Post critic Peter Marks described the “intoxicating, go-for-broke” Uncle Vanya as “emotionally in touch” and as extraordinary as STC’s “astonishing” version of A Streetcar Named Desire that was staged two years ago in Washington and New York.
Unlike most previous STC tours to the US, Uncle Vanya will not play New York and will only be staged in Washington, where it opened at the Kennedy Centre on Saturday night after two nights of previews.
Tickets are still available for the three-week season in the 1100-seat Eisenhower Theatre, with tickets priced between $US59 and $US139 ($56 and $132).
The show, which had its premiere in Sydney late 2010, was directed by Hungarian director Tamas Ascher from a new script by co-artistic director Andrew Upton.
The ensemble cast was anchored by Blanchett, who last week won a Helpmann award for the role, with John Bell, Hugo Weaving, Jacki Weaver, Hayley McElhinney, Richard Roxburgh, Anthony Phelan and Sandy Gore.

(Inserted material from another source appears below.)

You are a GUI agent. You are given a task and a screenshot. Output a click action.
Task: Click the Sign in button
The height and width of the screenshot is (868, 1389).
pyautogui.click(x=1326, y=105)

Brantley was in awe of Blanchett’s “brilliant daredevil performance” as a “chipped trophy wife”, saying this version of Uncle Vanya “gets under your skin like no other I have seen”. He said she was the obvious drawcard and her performance “confirms her status as one of the best and bravest actresses on the planet”.
He also heaped high praise on Roxburgh and the entire ensemble.
“They all give thoroughly detailed physical performances, in which you always feel both the chafe and dubious comfort of domestic intimacy,” Brantley wrote.